To paraphrase Jesus.
‘Come to me, all you that are weary and are carrying heavy burdens, take them off your shoulders and take this. Take my NORMAL upon you, and learn from me; for I am gentle and humble in heart, and you will find rest for your souls. For my NORMAL is easy, and my burden is light.’
How would it be if, after we lay down our normal we simply let only those two commandments measure and guide our life and work as followers of Christ. Asking ourselves the questions; Is this about Loving God? Is this Loving others?
The Church of Christ was never supposed to be a monolithic organisation but a dynamic movement concerned with Loving God with everything that it had and loving its neighbours with extravagance.
What if we just act as Christ acted. Loving the unlovable, cleaning the filthy, healing the sick, speaking truth to power, challenging injustice, welcoming the stranger whether they are like us or not?
What if we stop thinking about “getting back to NORMAL” and instead thought about being a people carrying the yoke of Jesus?
A People not concerned with if the flowers have been changed for Sunday morning but concerned if people have enough food.
A People not concerned with how much money we have kept for a rainy day but concerned that there are people who cannot pay their bills.

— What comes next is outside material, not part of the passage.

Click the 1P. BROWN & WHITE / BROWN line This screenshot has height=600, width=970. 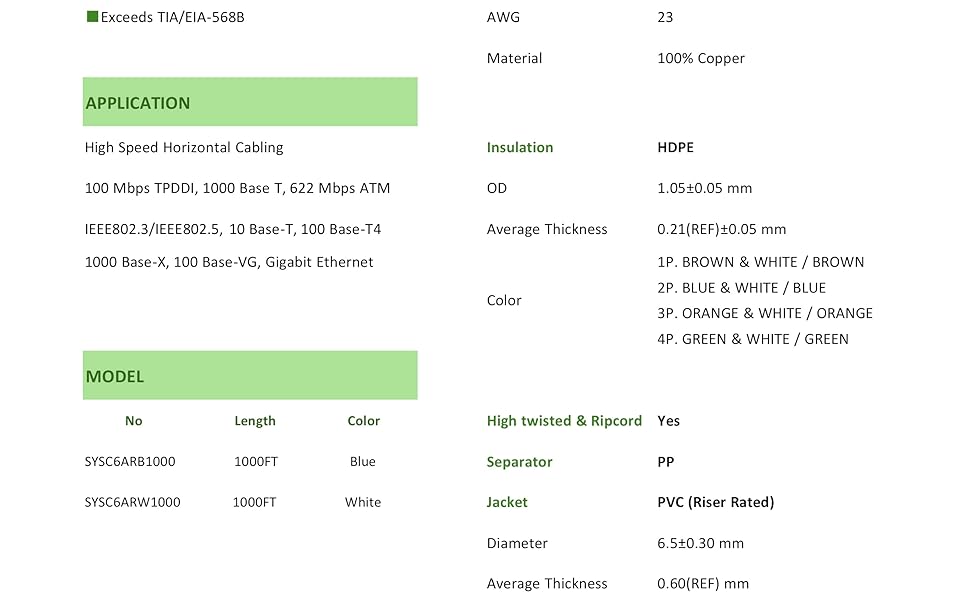point(760,262)
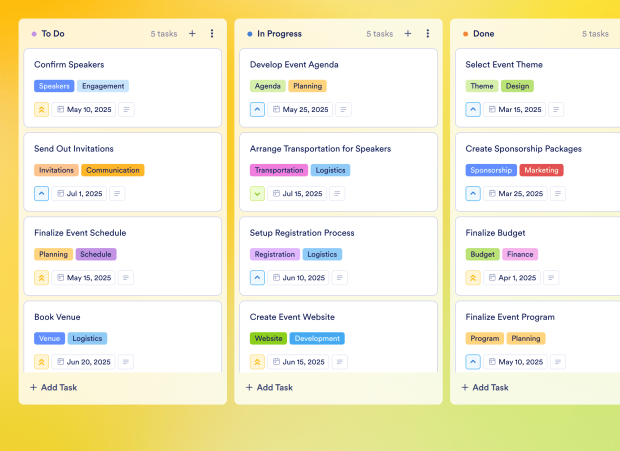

A People not concerned with membership numbers but concerned that there are people on our very doorsteps who feel that they could never belong.
A People not concerned with how good or bad the preacher is on a Sunday but concerned that there are people who have not heard the message that God loves them.
A People not concerned with the coffee rota but concerned with showing true hospitality to the drunks, prostitutes, drug addicts, poor, lost, damaged and hurting.
A People not concerned with what people think of it but concerned only with what God thinks of it!
After all, what is so great about NORMAL?